Sebelah alis Ervans terangkat. “Pemenangnya?” tanyanya to the point.

Mereka sudah terbiasa mendapatkan tawaran-tawaran kecil dari Big Bos si anak CEO terkenal di Jakarta setiap harinya. Maka tidak heran jika mereka langsung menanyakan hadiahnya.

Adit, Bagas serta Ben hanya menyimak atau lebih tepatnya menebak kemungkinan apa yang bakal seorang Alfarezin berikan untuk taruhan kali ini.

“Mobil gue sebulan.”

“Busett! Serius cuk?” Ben tidak percaya.

“Muka gue kelihat ngelawak nggak?!”

Bagas geleng-geleng masih tidak percaya. “Gila. Demi apa mobil yang bahkan belum ada seminggu di Indonesia udah lo jadiin bahan taruhan gitu aja?”

Ervans manggut-manggut lalu menjentikkan jarinya dan menunjuk Bagas. “Gue setuju sama lo. Ini si anying serius ngomong gitu apa cuma nge-prank kita doang? Itu mobil bukan sembarang mobil anjing. Bahkan sekalipun gue jual ginjal belum tentu tuh mobil bisa ke beli sumpah.”

“Lebay,” cibir Alfa amat santuy. “B aja kali gak usah heboh kayak orang susah.”

“Sombong amat!” maki Ben.

“Sadar Al, sadar di luar sana banyak orang jauh di bawah kita. Mereka mau makan nasi aja harus pontang panting ke sana kemari kerja sedangkan lo? Udah di beri kehidupan enak, berkecukupan harusnya bersyukur bukan malah FOMO.”

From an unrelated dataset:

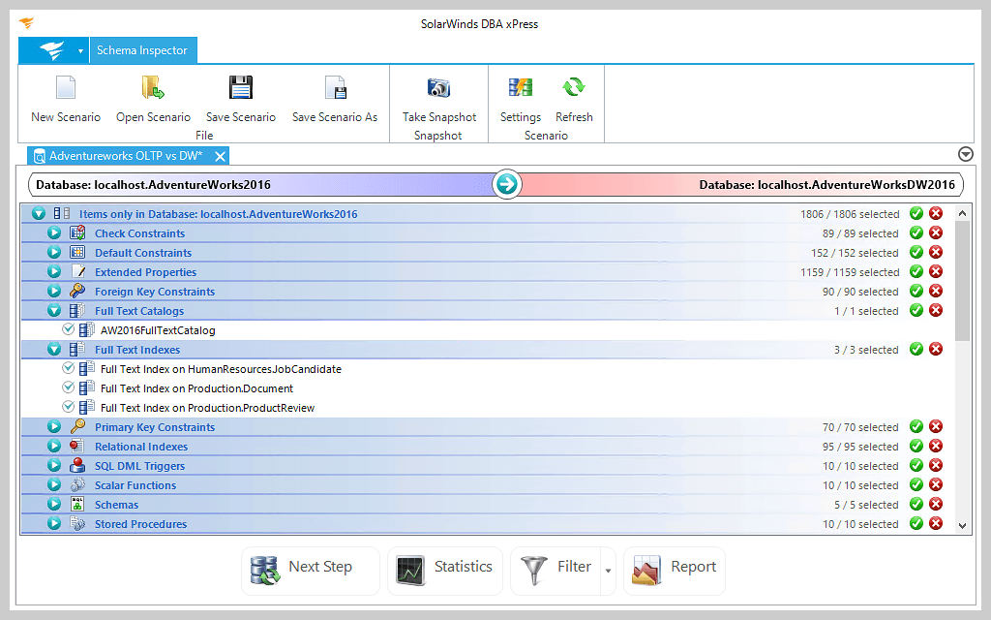Viewport: 991px width, 620px height.
Task: Click Save Scenario As
Action: (x=335, y=97)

Seluruh orang di sana terpukau nyaris melongo mendengar bagaimana seorang Ben Leander Melvin berkata sedemikian kerennya. Bahkan seorang Adit yang dingin kayak kulkas berjalan bisa menarik sedikit bibirnya.

Amazing, Man. Jaman sekarang setan bisa kerasukan setan juga ya?” ejek Ervans sambil cengengesan.

“Temen bangsat. Gue pinter salah, goblok apalagi dasar anjing!”

“Nggak usah lo dengerin mulutnya Ervans emang suka lemes kalo ngomong.” Bagas menepuk pundak Ben di sampingnya. “Padahal menurut gue lo tadi keren sih.”

Ben menyugar rambutnya ke belakang bergaya sok di depan teman-temannya. “Udah seharusnya lo semua kagum sama gue.”

“Najis!” komentar pedas itu keluar dari mulut Adit setelah diam dari tadi.

“Mampus.”

“Udah selesai ngebacot?” tanya Alfa dengan wajah galak. “Lo semua jadi tanding nggak?!”

Ervans menoleh ke arah Alfa karena kaget dengan teriak pemuda di depannya. “Bjir, tuh anak napa dah sensi amat?”

“Butuh sensodyne, kayaknya.”

“Odol gak tuh?”

Tanpa membuang waktu lagi Bagas juga Ervans segera berlari mengambil posisi masing-masing di ikuti Ben dan Adit. Namun tiba-tiba Alfa menginterupsi langkah Ben sebelum cowok itu berlari lebih jauh lagi.

“Lo pengecualian,” ujar Alfa memperingati.

Ben langsung cemberut. “Emang kenapa sih? Lo takut kalah dari gue?”

Alfa terkekeh ringan. Ia menepuk pundak Ben pelan. “Gue khawatir sama kaki lo.”

Pandangan Alfa beralih sejenak melirik kedua kaki Ben yang terlihat sudah jauh lebih baik dari sebelumnya.

Sadar dengan hal itu Ben meringis kecil. Ia masih ingat betul kejadian sebulan yang lalu, dimana dirinya harus masuk IGD akibat kecelakaan hebat dalam acara balap liar yang biasa teman-temannya lakukan setiap malam minggu. Siapa sangka jika waktu itu rival nya akan berbuat curang. Dia sengaja menendangnya saat laju motornya dalam kecepatan tinggi hingga Ben terjatuh dan terpental jauh sampai menabrak pembatas jalan.